** What is needed **
Quote the records below from the line containing "Choose ガウスぼかし... from the filter menu" to the line containing "coord(110,666)", including both of those lines, and omit the pictures.

(Records)
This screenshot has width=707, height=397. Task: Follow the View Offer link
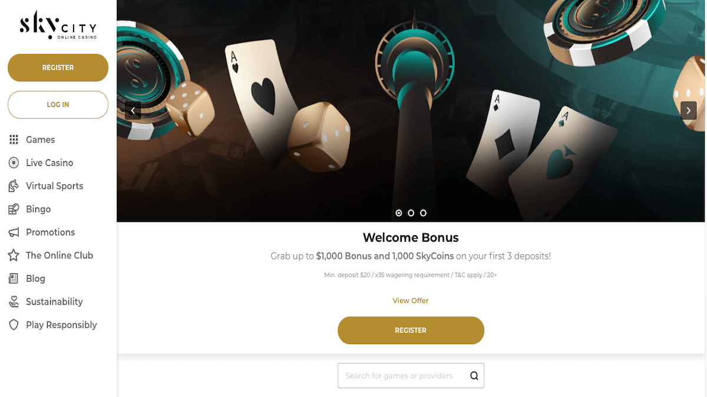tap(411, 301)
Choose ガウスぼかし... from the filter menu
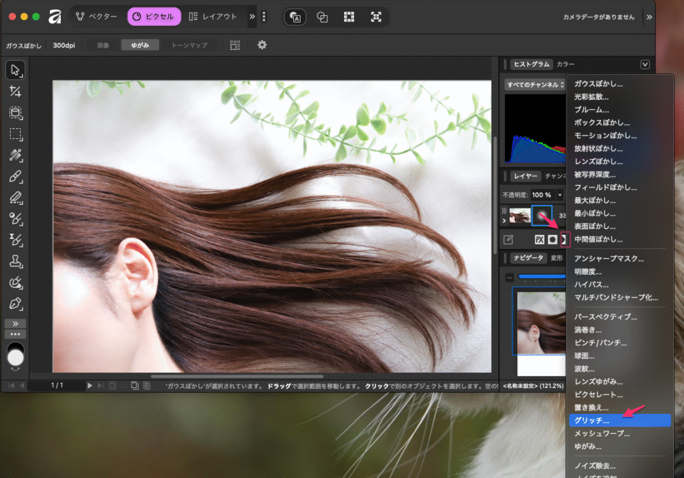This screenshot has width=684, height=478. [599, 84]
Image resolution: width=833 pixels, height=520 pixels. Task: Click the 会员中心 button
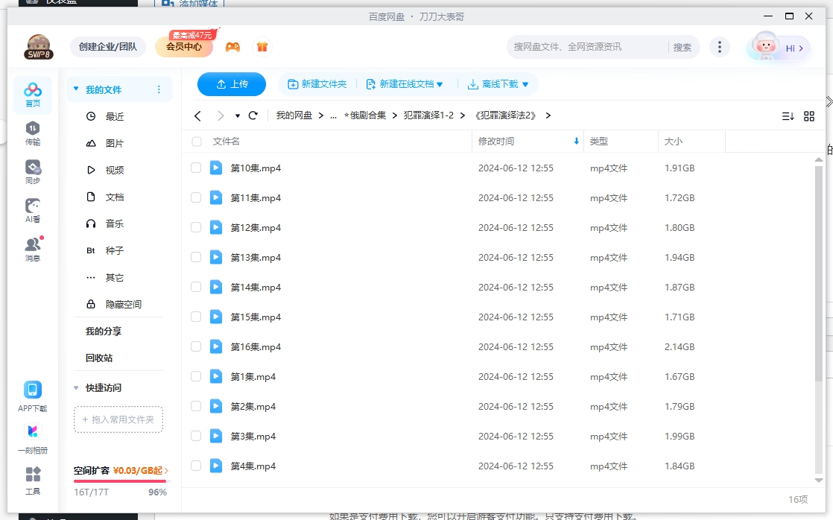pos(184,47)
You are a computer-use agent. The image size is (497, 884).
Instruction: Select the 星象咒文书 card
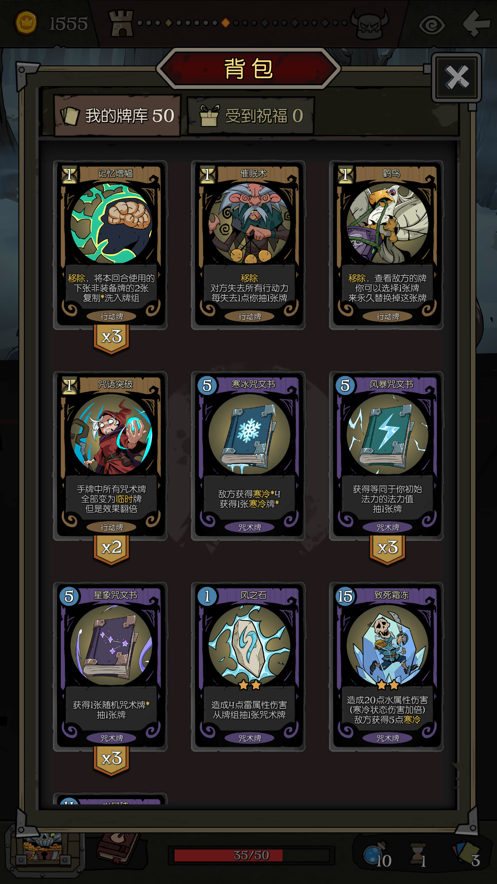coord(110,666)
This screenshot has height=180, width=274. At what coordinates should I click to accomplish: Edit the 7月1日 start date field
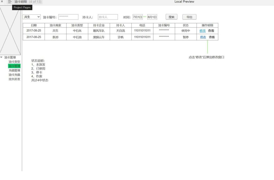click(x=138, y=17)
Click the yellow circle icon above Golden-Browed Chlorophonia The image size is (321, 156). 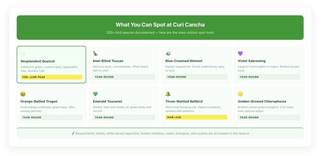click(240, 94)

** Written answer **
Choose ガウスぼかし... from the filter menu
This screenshot has width=684, height=478. [599, 84]
Image resolution: width=833 pixels, height=520 pixels. Task: Click the 会员中心 button
pos(184,47)
You are a computer-use agent. The image size is (497, 884).
Instruction: Select the 星象咒文书 card
coord(110,666)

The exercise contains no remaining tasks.